- Relator(a)
- Ministro Gilson Dipp
- Órgão julgador
- Quinta Turma
- Data do julgamento
- 07/08/2012
- Data de publicação
- 14/08/2012
STJ – Acórdão, Rel. Ministro Gilson Dipp, Quinta Turma, j. 07/08/2012, p. 14/08/2012
CRIMINAL. RECURSO ESPECIAL. TRÁFICO DE DROGAS. VEDAÇÃO À LIBERDADE PROVISÓRIA. ART. 44 DA LEI 11.343/07. INCONSTITUCIONALIDADE DO ÓBICE DECLARADA PELO PLENÁRIO DO STF. RECURSO DESPROVIDO. I - A prisão preventiva é medida excepcional e deve ser decretada apenas quando devidamente amparada pelos requisitos legais, em observância ao princípio constitucional da presunção de inocência ou da não culpabilidade, sob pena de antecipar a reprimenda a ser cumprida quando da condenação definitiva.

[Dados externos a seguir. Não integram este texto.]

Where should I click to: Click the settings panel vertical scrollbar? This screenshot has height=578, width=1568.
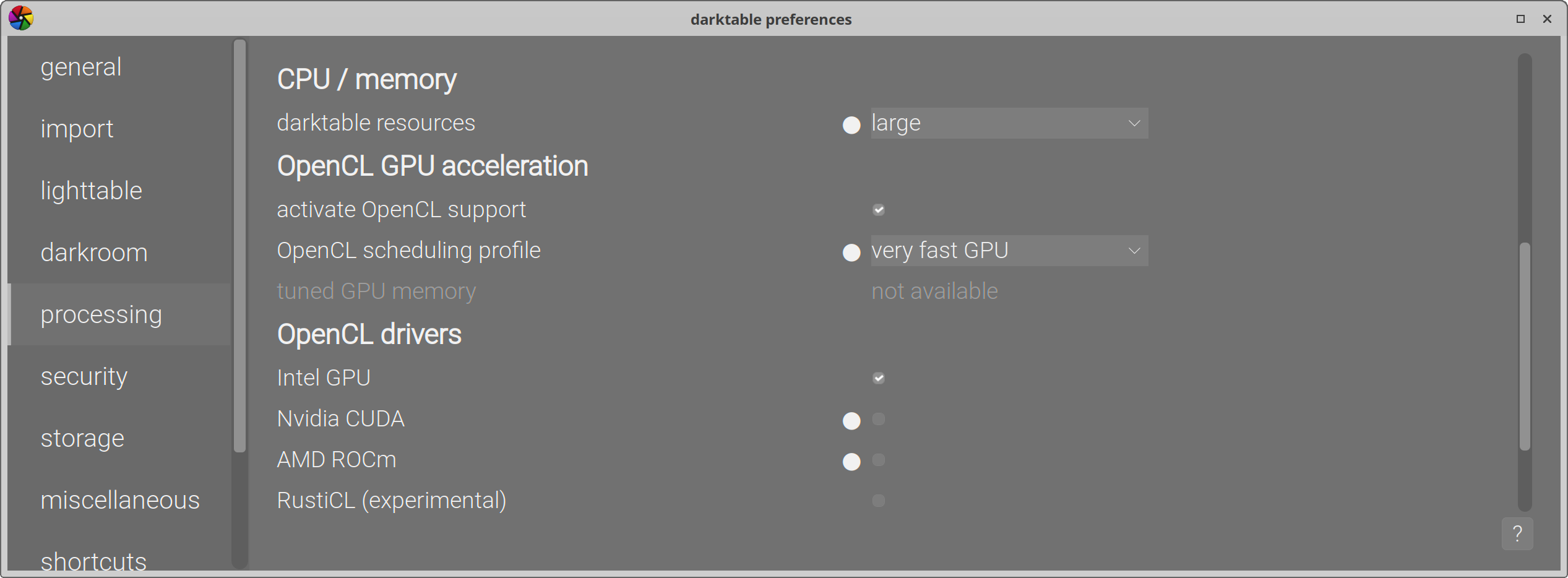pos(1525,347)
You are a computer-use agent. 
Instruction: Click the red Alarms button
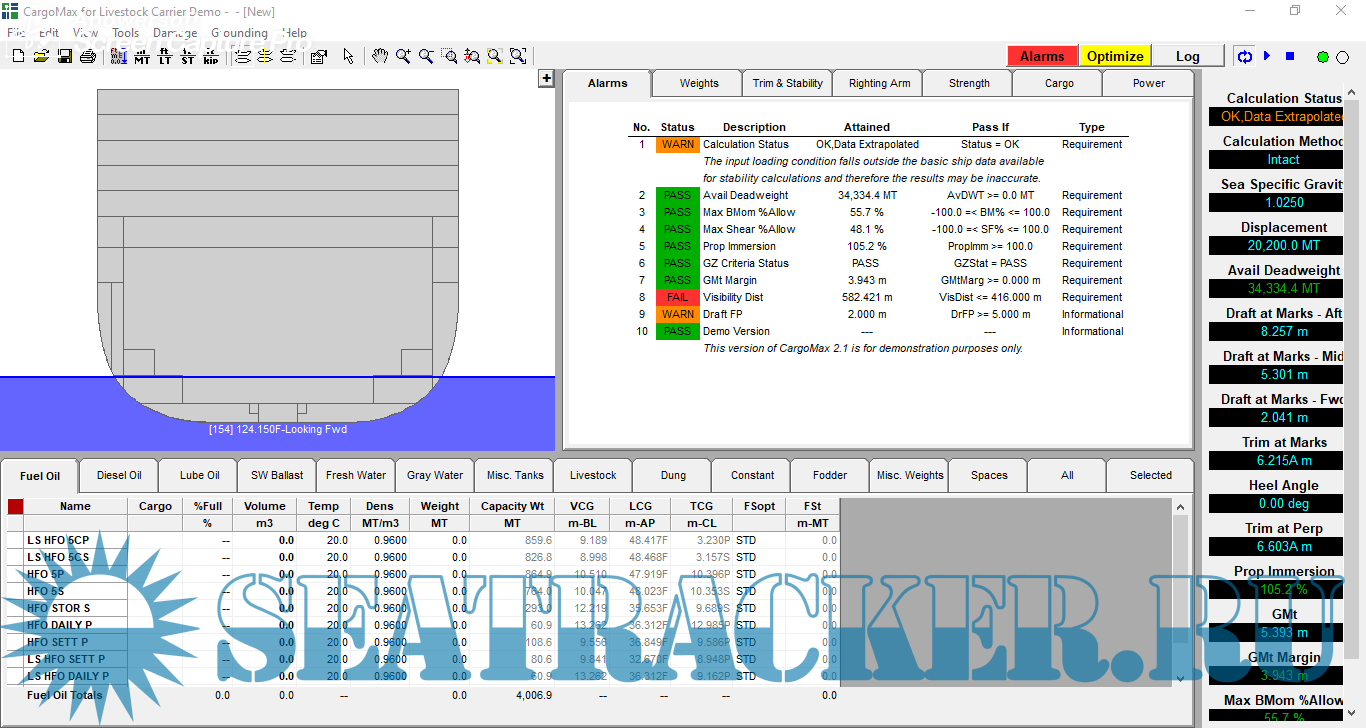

II - Na hipótese, a decretação de prisão preventiva se fundou na necessidade de se preservar a ordem pública em razão da gravidade abstrata do delito e à suposta periculosidade do agente, dissociadas de qualquer elemento concreto, bem como na vedação legal do art. 44 da Lei 11.343/2006. III - A jurisprudência desta Corte firmou-se no sentido de que a existência de indícios de autoria e prova da materialidade do delito, bem como o juízo valorativo sobre a gravidade genérica do crime imputado ao paciente e sua periculosidade abstrata, não constituem fundamentação idônea a autorizar a prisão cautelar, se desvinculados de qualquer fator concreto ensejador da configuração dos requisitos do art. 312 do CPP. IV - O Pleno do STF declarou a inconstitucionalidade da expressão "e liberdade provisória", constante do art. 44, caput, da Lei 11.343/2006, assim, não é cabível a manutenção da prisão preventiva aos crimes de tráfico de entorpecentes, em face do óbice legal afastado. V - Recurso desprovido. (REsp n. 1.220.056/RS, relator Ministro Gilson Dipp, Quinta Turma, julgado em 7/8/2012, DJe de 14/8/2012.)